**Assignment**
Nothing in the records may be altered, and no picture may be included. Restate them in full.
--- START ---
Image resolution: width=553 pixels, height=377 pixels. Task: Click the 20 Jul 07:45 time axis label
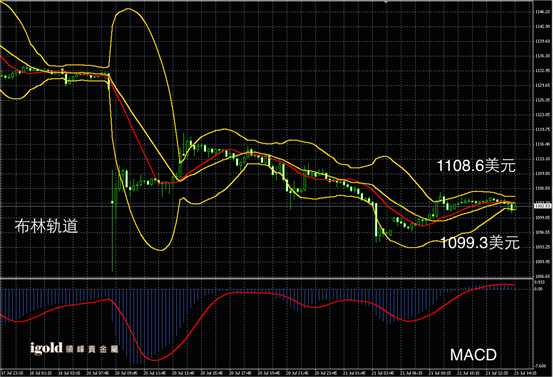(x=97, y=373)
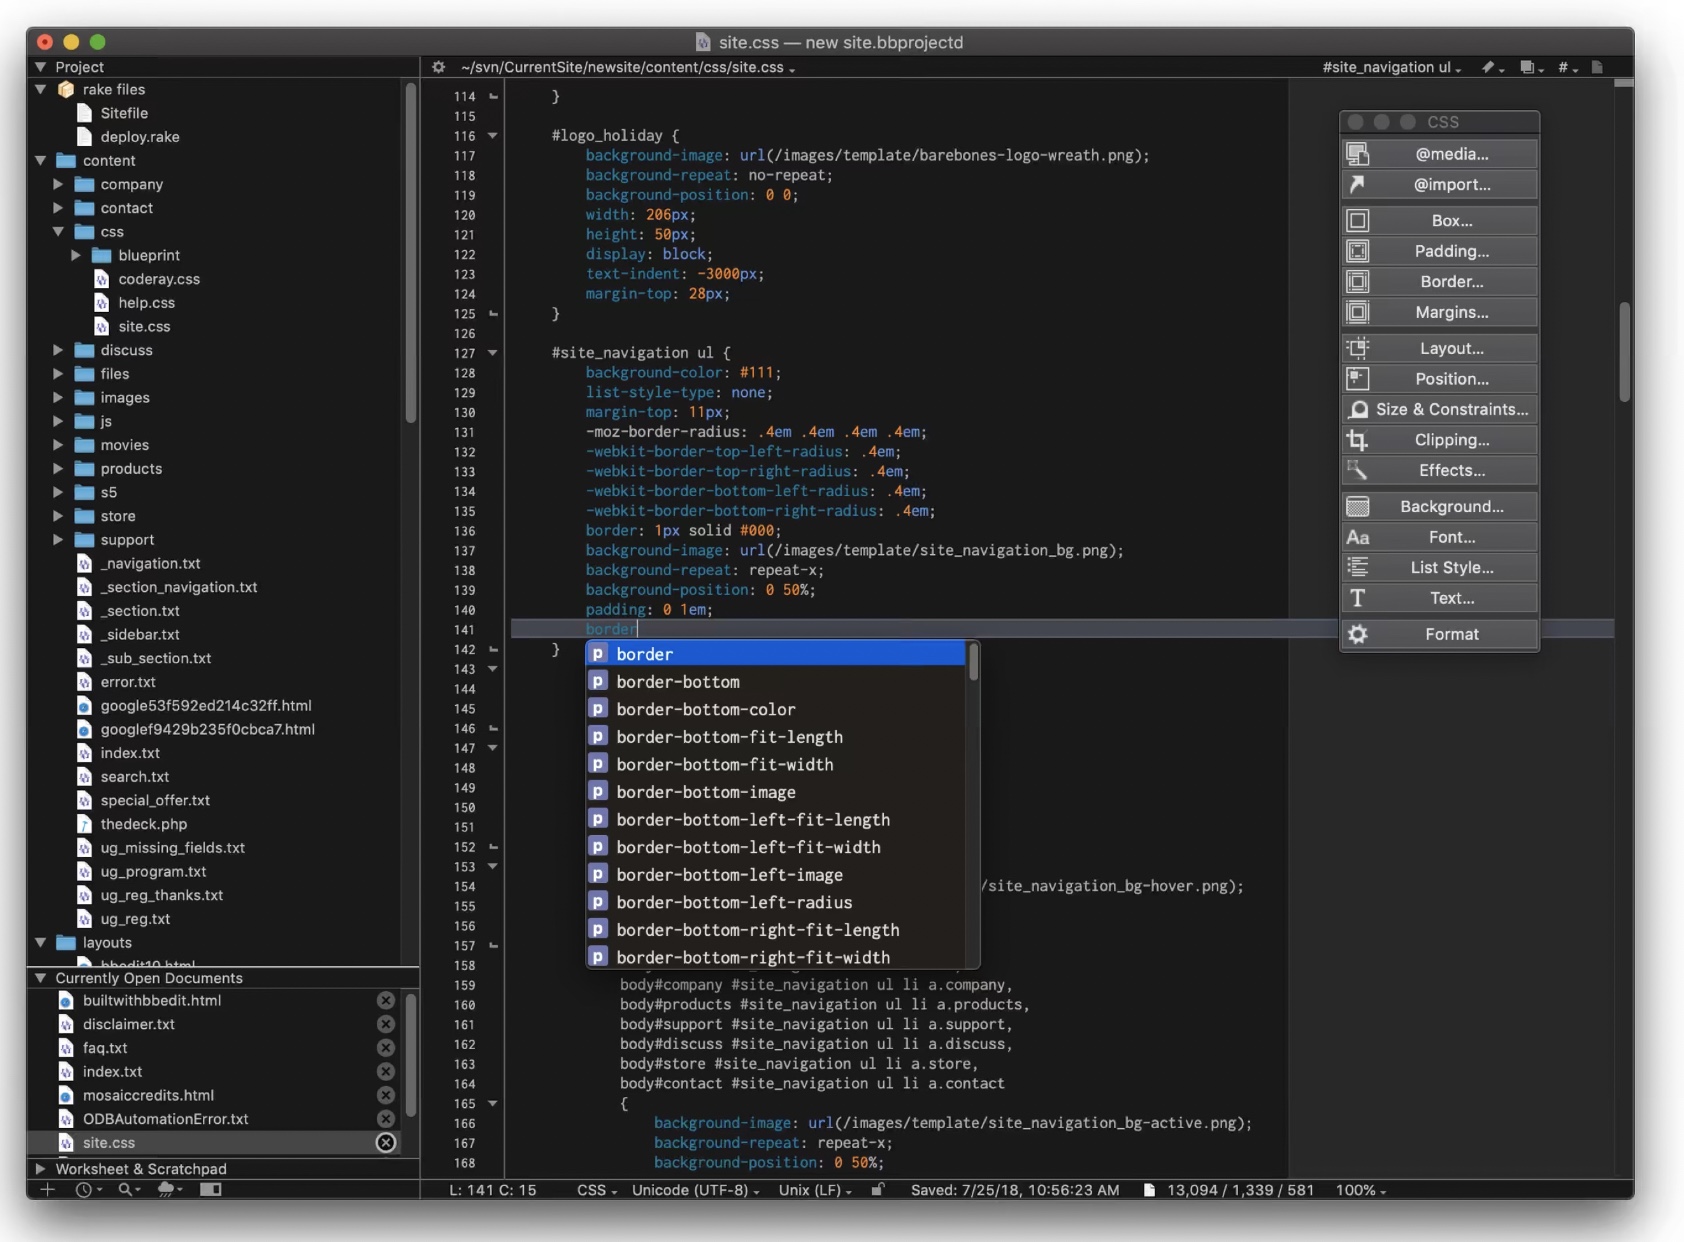Click the gear icon beside the file path
Viewport: 1684px width, 1242px height.
(x=438, y=67)
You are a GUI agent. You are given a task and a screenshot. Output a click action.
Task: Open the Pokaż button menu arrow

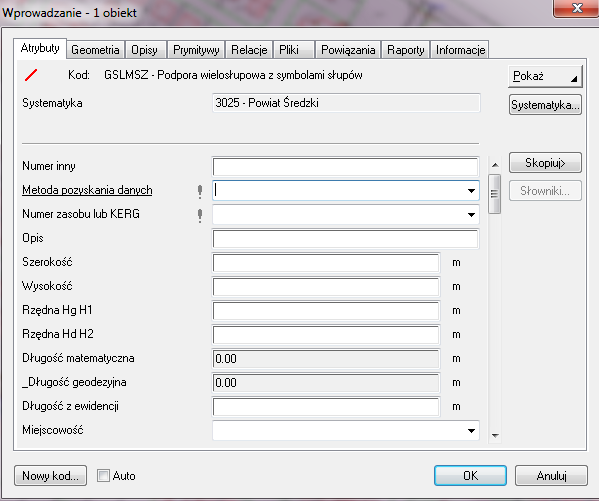573,79
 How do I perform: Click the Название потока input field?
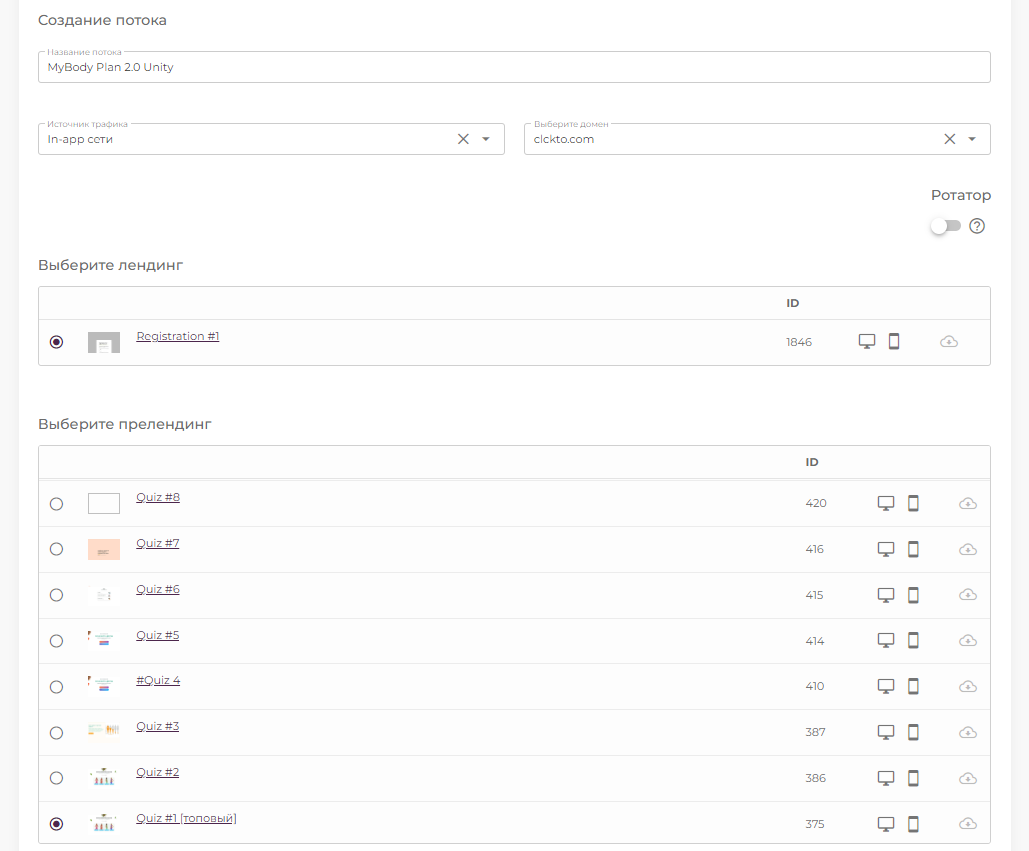pyautogui.click(x=514, y=67)
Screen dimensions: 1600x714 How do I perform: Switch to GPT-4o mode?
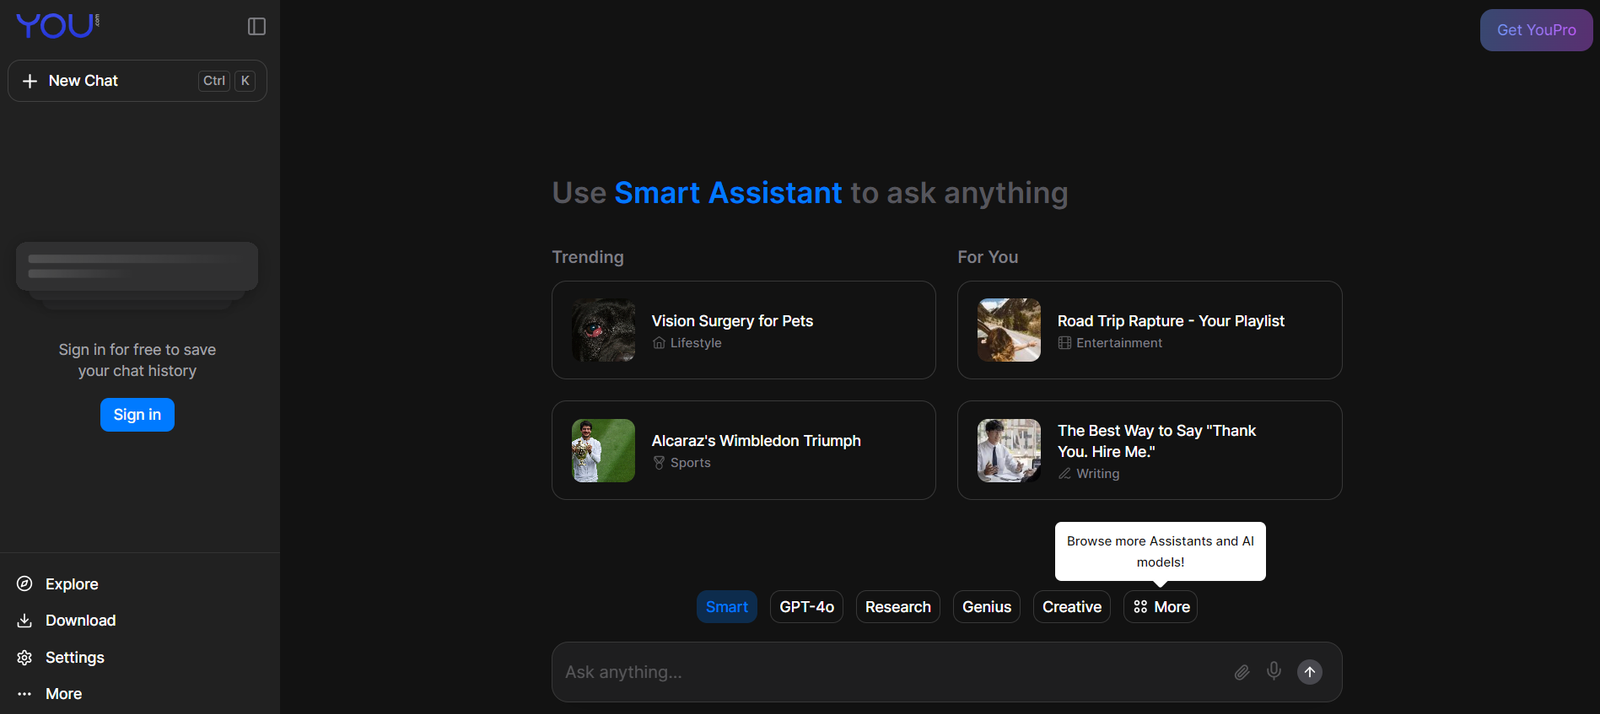(x=806, y=607)
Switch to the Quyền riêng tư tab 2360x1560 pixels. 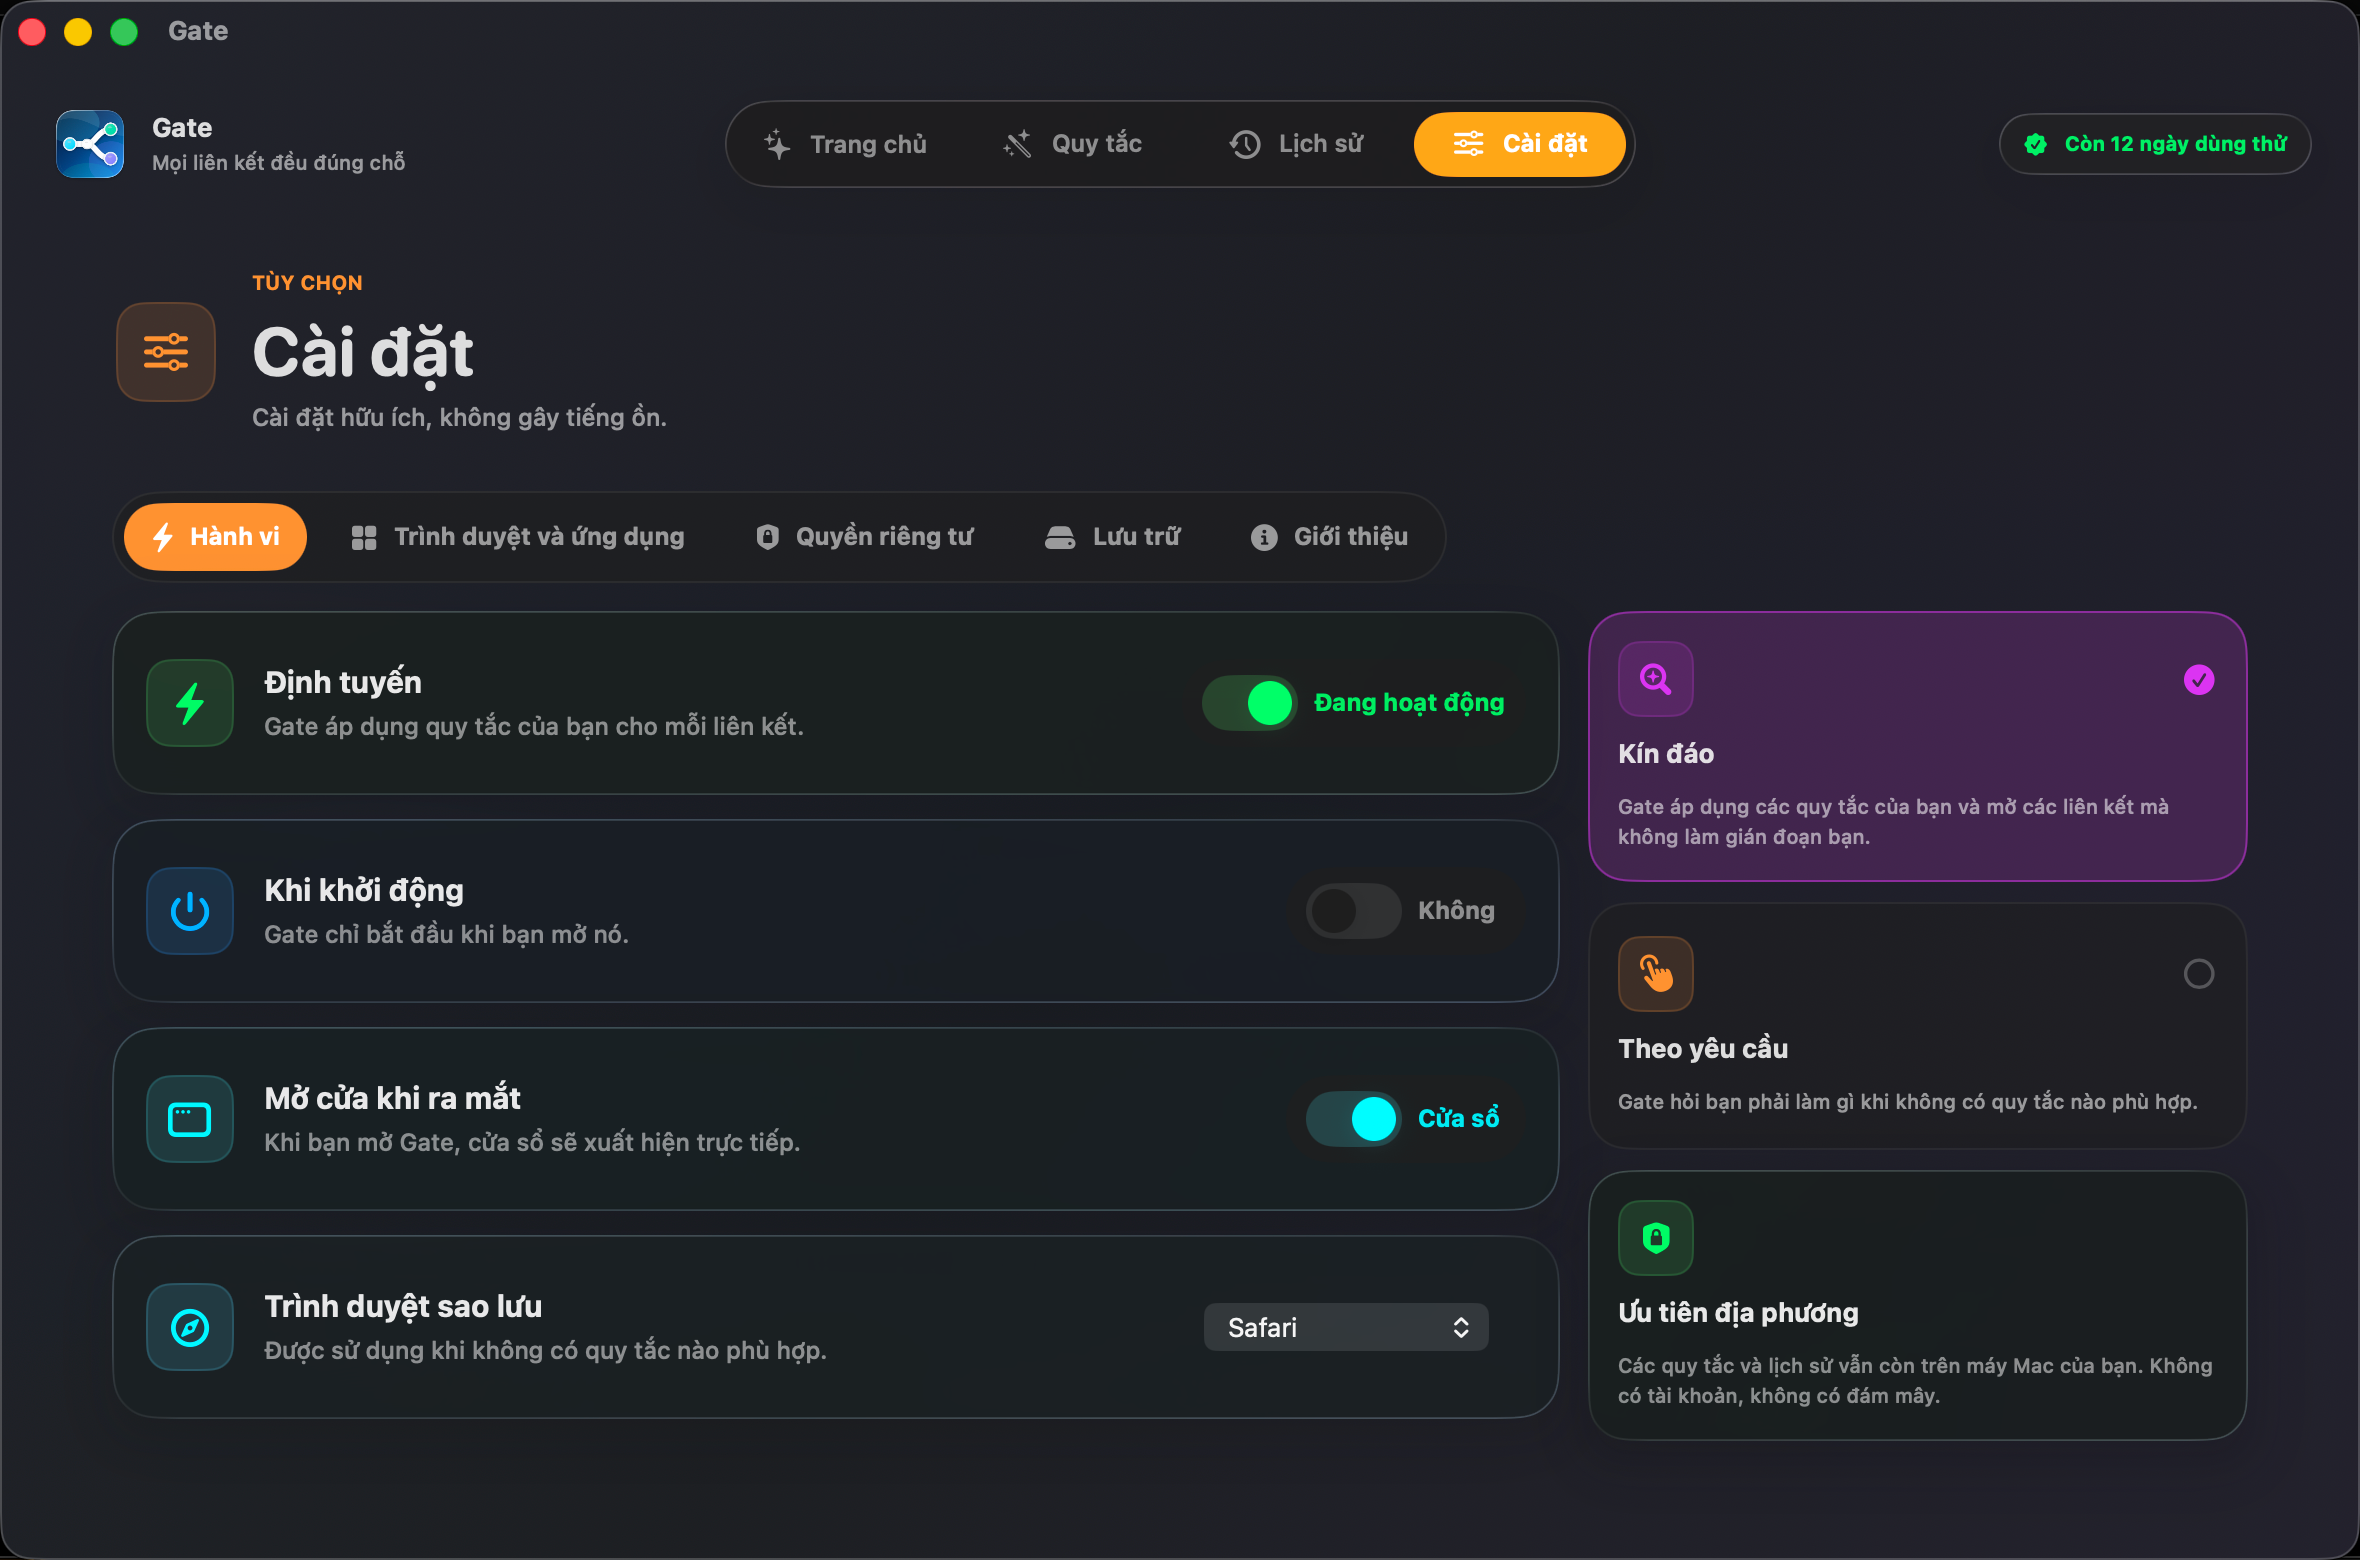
--- END ---
**Response**
Image resolution: width=553 pixels, height=377 pixels. Task: Click the 20 Jul 07:45 time axis label
(x=97, y=373)
Click the gear icon beside the file path
Viewport: 1684px width, 1242px height.
(x=438, y=67)
You are a GUI agent. You are given a task and a screenshot. Output a click action.
Task: Open the Pokaż button menu arrow

573,79
 How do I perform: Click the Название потока input field?
pyautogui.click(x=514, y=67)
Screen dimensions: 1600x714 How do I perform: Switch to GPT-4o mode?
(x=806, y=607)
Switch to the Quyền riêng tư tab 2360x1560 pixels. 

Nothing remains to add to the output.